Stored data:
────
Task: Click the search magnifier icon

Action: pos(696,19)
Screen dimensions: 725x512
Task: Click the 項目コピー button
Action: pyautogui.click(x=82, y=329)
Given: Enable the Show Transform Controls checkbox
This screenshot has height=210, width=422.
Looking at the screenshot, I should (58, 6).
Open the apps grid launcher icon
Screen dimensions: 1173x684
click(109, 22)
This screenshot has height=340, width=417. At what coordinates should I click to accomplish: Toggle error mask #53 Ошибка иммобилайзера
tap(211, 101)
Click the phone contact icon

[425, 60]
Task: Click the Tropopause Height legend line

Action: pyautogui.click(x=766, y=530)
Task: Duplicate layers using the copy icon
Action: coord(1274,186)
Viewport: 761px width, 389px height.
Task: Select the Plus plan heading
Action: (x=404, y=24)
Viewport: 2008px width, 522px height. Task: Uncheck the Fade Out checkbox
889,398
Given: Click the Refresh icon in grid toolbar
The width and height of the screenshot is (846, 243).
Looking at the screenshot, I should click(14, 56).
────
● Try it: Give the data back exactly as it stands.

● Written response:
Task: Click the search magnifier icon

Action: pos(696,19)
Screen dimensions: 725x512
Task: Click the 項目コピー button
Action: pyautogui.click(x=82, y=329)
Given: Enable the Show Transform Controls checkbox
This screenshot has height=210, width=422.
Looking at the screenshot, I should (58, 6).
Open the apps grid launcher icon
Screen dimensions: 1173x684
click(109, 22)
This screenshot has height=340, width=417. At what coordinates should I click to accomplish: Toggle error mask #53 Ошибка иммобилайзера
tap(211, 101)
Click the phone contact icon

[425, 60]
Task: Click the Tropopause Height legend line

Action: pyautogui.click(x=766, y=530)
Task: Duplicate layers using the copy icon
Action: coord(1274,186)
Viewport: 761px width, 389px height.
Task: Select the Plus plan heading
Action: (x=404, y=24)
Viewport: 2008px width, 522px height. Task: Uncheck the Fade Out checkbox
889,398
Given: Click the Refresh icon in grid toolbar
The width and height of the screenshot is (846, 243).
Looking at the screenshot, I should click(14, 56).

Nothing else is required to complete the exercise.